LOHR

Leserforum: Entsetzt über Zustand des Lohrer Krankenhauses

Die Autorin gibt ihre persönlichen Eindrücke aus dem Lohrer Krankenhaus (Altbau) wider und stellt diese in Zusammenhang mit der Klinikdiskussion im Landkreis Main-Spessart:

Bis gestern habe ich den Streit bezüglich des Standortes des neuen Zentralklinikums in Lohr und der damit verbundenen Schließung der Häuser in Marktheidenfeld und Karlstadt mit einem Schulterzucken abgetan. Die Sache hat mich nicht wirklich interessiert weil ich mich nicht unmittelbar betroffen fühlte.
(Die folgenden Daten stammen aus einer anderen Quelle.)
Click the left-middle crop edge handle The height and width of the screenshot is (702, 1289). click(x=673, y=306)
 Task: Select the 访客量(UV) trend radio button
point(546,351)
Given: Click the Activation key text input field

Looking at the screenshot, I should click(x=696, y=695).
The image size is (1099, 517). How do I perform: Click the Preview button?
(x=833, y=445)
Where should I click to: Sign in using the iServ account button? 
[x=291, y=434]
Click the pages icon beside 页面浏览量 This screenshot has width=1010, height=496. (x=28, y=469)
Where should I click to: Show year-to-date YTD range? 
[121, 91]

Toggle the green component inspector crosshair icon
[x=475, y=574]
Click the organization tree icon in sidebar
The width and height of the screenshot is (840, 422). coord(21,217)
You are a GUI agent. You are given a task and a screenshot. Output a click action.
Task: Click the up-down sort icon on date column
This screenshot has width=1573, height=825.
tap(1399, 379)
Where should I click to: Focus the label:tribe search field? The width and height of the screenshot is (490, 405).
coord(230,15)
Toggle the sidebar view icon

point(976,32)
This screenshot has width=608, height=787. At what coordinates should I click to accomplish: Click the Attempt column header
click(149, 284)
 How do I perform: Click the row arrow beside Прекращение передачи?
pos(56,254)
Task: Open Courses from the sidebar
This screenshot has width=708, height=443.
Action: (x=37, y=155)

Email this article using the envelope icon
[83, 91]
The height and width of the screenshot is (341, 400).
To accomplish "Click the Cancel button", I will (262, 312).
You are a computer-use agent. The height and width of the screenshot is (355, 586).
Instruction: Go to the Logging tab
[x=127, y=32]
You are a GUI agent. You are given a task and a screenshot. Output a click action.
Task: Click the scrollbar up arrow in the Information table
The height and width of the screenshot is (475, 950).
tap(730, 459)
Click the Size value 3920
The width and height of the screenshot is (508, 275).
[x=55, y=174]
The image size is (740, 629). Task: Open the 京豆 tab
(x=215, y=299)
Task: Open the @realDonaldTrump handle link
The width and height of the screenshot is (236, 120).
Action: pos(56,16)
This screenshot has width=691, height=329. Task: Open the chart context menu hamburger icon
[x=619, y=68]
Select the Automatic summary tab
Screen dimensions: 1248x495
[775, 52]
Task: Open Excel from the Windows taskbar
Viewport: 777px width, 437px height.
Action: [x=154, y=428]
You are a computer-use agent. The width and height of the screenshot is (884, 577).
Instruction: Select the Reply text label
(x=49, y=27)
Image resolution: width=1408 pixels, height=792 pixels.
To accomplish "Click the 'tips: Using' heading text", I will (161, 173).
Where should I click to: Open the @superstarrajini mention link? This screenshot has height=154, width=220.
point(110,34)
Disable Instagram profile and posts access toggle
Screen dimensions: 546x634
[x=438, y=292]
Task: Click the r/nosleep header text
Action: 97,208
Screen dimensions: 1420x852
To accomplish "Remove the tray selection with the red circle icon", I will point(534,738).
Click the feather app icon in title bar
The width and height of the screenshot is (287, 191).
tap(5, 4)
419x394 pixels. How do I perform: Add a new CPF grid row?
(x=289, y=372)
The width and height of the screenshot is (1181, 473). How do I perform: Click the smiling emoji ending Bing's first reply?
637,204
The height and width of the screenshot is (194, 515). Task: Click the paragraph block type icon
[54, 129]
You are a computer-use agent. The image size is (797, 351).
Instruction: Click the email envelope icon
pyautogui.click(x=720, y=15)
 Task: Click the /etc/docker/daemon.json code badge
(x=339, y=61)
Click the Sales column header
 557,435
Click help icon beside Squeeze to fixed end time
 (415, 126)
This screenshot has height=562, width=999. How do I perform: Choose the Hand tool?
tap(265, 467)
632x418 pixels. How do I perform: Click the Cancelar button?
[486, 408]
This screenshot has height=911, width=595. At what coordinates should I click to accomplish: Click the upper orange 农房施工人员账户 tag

Heute sehe ich das Thema mit anderen Augen.

Mein Vater wurde vergangenen Freitag mit dem Krankenwagen ins Lohrer Krankenhaus gebracht. Als ich ihn gestern besuchte, war ich entsetzt. Der Zustand des Lohrer Krankenhauses ist katastrophal. Die Zimmer sind klein, schmutzig, abgenutzt, veraltet. Das Mobiliar ist reif für den Sperrmüll, in keinster Weise zeitgemäß.

Die Fußböden sind einfach nur dreckig, fleckig und abgenutzt. Die sanitären Einrichtungen sind nicht auf dem Stand, den man sich als Patient wünscht. Auf den Türblättern sieht man die Fingerabdrücke der letzten 1000 Besucher. Wo man hinschaut ist der Lack ab…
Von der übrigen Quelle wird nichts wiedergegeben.